Esos días se incrementó la
debilidad, también la molestia entre muela y encía. Ahora era casi una rama suave
que se amoldaba pastosa a la pared de la mejilla. Justino le pasaba la lengua y
sentía los bordes que se afianzaban al resto de la dentadura. Tolerante de todos
estos cambios, solo trataba de sobrellevar los días. Logró ir a la farmacia por
multivitamínicos y licuados enlatados, debía resistir. Ya no era cuestión de
días, sino de horas en que los cambios se manifestaron. La enredadera bucal se
empuñaba contra las paredes de la mejilla. La boca hedionda a enzimas cada vez
más, lograba menos abrirse. Justino, plantado frente al espejo, miraba turbado la
mata crecer entre sus dientes, cómo tomaba su boca fértil y la doblegaba a
silencios largos.
Cuando sonó el teléfono y
era su esposa, él no pudo decir mucho. La voz se perdía en el laberinto oscuro
de esa maleza salival. Ella, sin entender nada, lo imaginó lavándose los
dientes.
Justino tenía miedo a
quedarse dormido. Su lengua ya tenía menos cabida. La acomodó de manera que
pudiera seguir tragando saliva, apoyándose con la parte trasera de los dientes incisivos,
pero la maraña ávida de espacio detectó la inmovilidad y la tomó por suya.
Ahora la lengua no podía moverse, era sujetada entre hilos vegetales. Ojos de pánico.
Las palabras eran secuestradas por sonidos ásperos incomprensibles. Todo
sucedía tan rápido que al momento que Justino desesperado pensó en agarrar las
tijeras para trasquilarse lo escabroso, algo impensable pasó. En un intento por
recuperar la calma, quiso primero idear la manera de seguir pasando saliva.

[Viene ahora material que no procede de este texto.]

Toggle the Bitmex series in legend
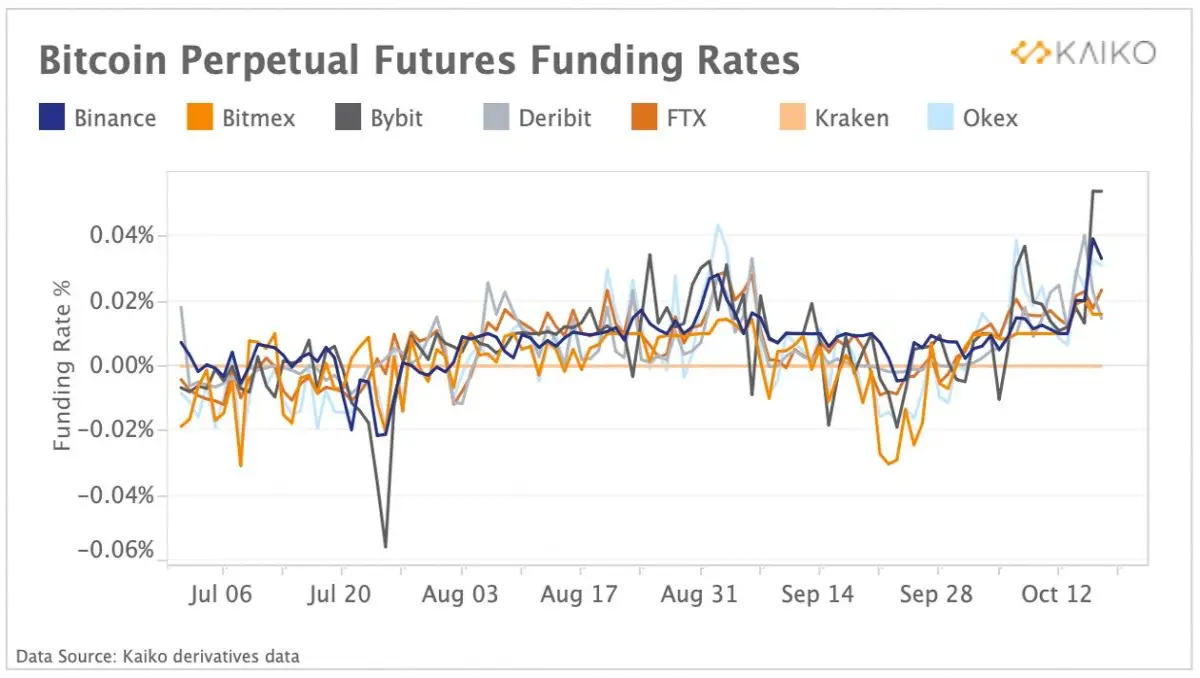 241,118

Esos momentos le sirvieron para imaginarse que lo habían juramentado. No
recordaba tener enemigos, pero uno nunca sabe. —Sabemos una fregada—. Con el
ánimo herido y sus ojos aguosos a punto de la lloradera, Justino se armó de
valor. Respiró hondo y pese a sentir el miedo más parecido al vértigo, se llevó
los dedos a la boca dispuesto a arrancar de tajo el calvario. Desesperación
incontenible. Los dedos no se asían a nada. Comenzó por frotar la prisión de la
lengua, misma que pulsaba desganada. Al tiempo que sumergía uno de sus dedos en
el primer hueco posible para levantar las lianas, estas cobraron vida y
apretaron más. —¡No!
La planta o ahora cosa
tenía vida. Justino retiró sus dedos con espanto. Como si hubiera retirado la
mano del fuego. Se quedó impávido, sin parpadear. Pasaba saliva casi con ahogo.
El brazo temblaba. El corazón se aferraba a unos barrotes invisibles
violentándolos para liberarse. Por primera vez Justino deseó que llegara su esposa.
Por primera vez tuvo fe en Dios. Y por primera vez temió a la muerte, con ese
temor cercano que provoca asomarse al vacío. No había manera de aliviar sus
nervios.
Ahora percibía los meneos
milimétricos del fenómeno bucal. Justino se sentó en el sofá junto al ventanal
de la sala para esperar despertarse del horror, de lo increíble. Con la nuca
recargada en el tope del respaldo, boquiabierto, cerró los ojos. Un rayo de luz
le daba en la cara y deseó con todas sus fuerzas que religiosamente se
desenredara la maldición. Mientras revolvía sus pensamientos entre saber qué
pasaba y saber qué hacer, el sueño lo apabulló.
A la mañana siguiente llegó
su esposa. Antes de entrar a la casa notó que las ventanas tenían marcas de
vapor. Sin alarmarse, entró y un olor penetrante a humedad la orilló a dar
pasos atrás. Había vaho y no se distinguían los colores. En ese momento, ella
reaccionó a llamar a Justino a gritos. Aventó lo que cargaba al piso. Fue hasta
la cocina pensando que de ahí surgía el vapor. Impacientada, a la velocidad
cautelosa de una anciana, se dirigió a la recámara, luego al baño; cuando
regresó a la entrada, notó que la neblina era más intensa desde la sala. Manoteando
al aire para escamparlo, al tiempo que soplaba; ahí lo encontró o la forma de
su cuerpo, inmóvil, aprehendido al sofá por hiedras adelgazadas que salían de
su boca. El planterío se había extendido hasta la alfombra y la cabeza de
Justino Garza era un macetero de vida.